University Park Seed & Garden Library

Kitchen Commons supports community projects led by local leaders - to find out more about how KC can help with your food projects, see our project incubator on our website! Here is an example of a garden project created by neighbors who found enthusiasm in gardening and supporting one another.

The University Park Seed & Garden Library offers itself as a hub for neighbors to share surplus seeds. Along with locally harvested seeds, excess store-bought seeds, and starts, people regularly donate gardening literature, pots, tools, and garden decor.  

The library stands on the corner, beneath a slanted succulent bed, with honeysuckle growing up trellises. It is accessible to passers-by and available to the community year-round.

Taking inspiration from the affinity in the neighborhood for Free Little Libraries, sidewalk food pantries, the idea for the seed library came intuitively. Neighbors who share an affinity for gardening and a mutual desire to foster greater local access to it, decided to figure out how to make it into a reality for the neighborhood.

Once the concept sprouted, it felt like something that the community was waiting for without realizing it. The enthusiastic response and support from the neighborhood and local community, made it feel like the Library was manifesting itself.

It did take work - planning, networking, research, and then the physical labor - installation, building a frame and the succulent roof. Contingencies were researched - property lines, utility lines. What the library was made with, and how the seeds were stored.

Members of the local neighborhood Buy Nothing group donated the post, wood, seed containers, writing materials, soil and seeds. With the help and advice of the amazing staff at the Rebuilding Center, a semi-ideal structure was refurbished, which became the library. The seeds and other gardening items are kept in a converted and decorated icebox. *This project was researched relative to safety precautions, its location and in regard to seed viability. The icebox is secured to a post embedded in the ground. Utility line locations were located, prior to this. The hardware was removed from the icebox for safety reasons - the handle was replaced with a hook and eye latch, and there is ventilation. VonRocket Works donated paint, time and enthusiastic support.

The library would not exist without the enthusiastic help, donations of time, energy, materials, and could not function without the enthusiastic participation of the neighborhood. Neighbors routinely donate seeds (there are always a variety) and other materials. In the Spring, there were a variety of starts lined up. It is available, year-round, to anyone who has an interest in sowing a seed and helping it grow.

• • • • • • •

What this exercise asks:
(a) Return the passage of the seed library text from "Kitchen Commons supports" to "supporting one another.", word for word.
(b) For each statement, answer yes or no according to the seed library text, and quote the words from it that decide the answer: (i) The seeds are stored in a converted icebox. (ii) The library is open only in the spring. (iii) The Rebuilding Center donated the paint.
(c) According to the seed library text, what replaced the handle on the icebox?
The lines that come after the seed library text have no role in this work.

• • • • • • •

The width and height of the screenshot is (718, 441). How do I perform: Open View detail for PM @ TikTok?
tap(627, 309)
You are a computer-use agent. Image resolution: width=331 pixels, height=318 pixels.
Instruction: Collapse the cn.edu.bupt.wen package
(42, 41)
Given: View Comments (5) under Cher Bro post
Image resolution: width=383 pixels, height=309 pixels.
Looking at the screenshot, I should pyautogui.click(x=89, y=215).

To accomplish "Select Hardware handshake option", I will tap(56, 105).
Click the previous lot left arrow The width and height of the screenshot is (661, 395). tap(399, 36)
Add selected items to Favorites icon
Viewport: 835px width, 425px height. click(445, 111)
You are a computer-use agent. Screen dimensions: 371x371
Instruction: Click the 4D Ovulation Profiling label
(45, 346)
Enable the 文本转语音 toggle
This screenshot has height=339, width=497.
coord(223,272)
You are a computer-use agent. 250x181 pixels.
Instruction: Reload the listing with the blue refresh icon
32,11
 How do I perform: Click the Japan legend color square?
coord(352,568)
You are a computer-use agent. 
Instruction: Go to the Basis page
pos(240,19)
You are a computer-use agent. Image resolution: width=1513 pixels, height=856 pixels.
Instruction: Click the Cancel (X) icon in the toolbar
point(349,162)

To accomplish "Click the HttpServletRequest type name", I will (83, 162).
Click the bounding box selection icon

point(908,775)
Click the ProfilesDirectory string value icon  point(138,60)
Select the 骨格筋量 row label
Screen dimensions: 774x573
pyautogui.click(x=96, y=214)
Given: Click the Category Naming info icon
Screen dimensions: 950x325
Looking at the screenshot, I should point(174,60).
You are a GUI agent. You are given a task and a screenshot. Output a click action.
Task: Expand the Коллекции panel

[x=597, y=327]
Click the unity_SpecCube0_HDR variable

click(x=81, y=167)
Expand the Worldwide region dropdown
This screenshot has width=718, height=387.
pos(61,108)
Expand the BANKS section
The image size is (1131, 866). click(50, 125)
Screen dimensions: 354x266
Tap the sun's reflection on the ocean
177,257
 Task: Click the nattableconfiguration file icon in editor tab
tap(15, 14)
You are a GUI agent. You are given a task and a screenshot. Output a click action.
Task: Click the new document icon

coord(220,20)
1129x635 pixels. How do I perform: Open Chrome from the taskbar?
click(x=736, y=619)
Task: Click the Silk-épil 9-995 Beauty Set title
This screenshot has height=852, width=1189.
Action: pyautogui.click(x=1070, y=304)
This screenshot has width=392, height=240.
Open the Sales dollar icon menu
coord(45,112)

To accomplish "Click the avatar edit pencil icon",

• • • • • • •

Completed exercise:
(a)
Kitchen Commons supports community projects led by local leaders - to find out more about how KC can help with your food projects, see our project incubator on our website! Here is an example of a garden project created by neighbors who found enthusiasm in gardening and supporting one another.

(b)
(i) Yes: "The seeds and other gardening items are kept in a converted and decorated icebox."
(ii) No: "It is accessible to passers-by and available to the community year-round."
(iii) No: "VonRocket Works donated paint, time and enthusiastic support."

(c) A hook and eye latch.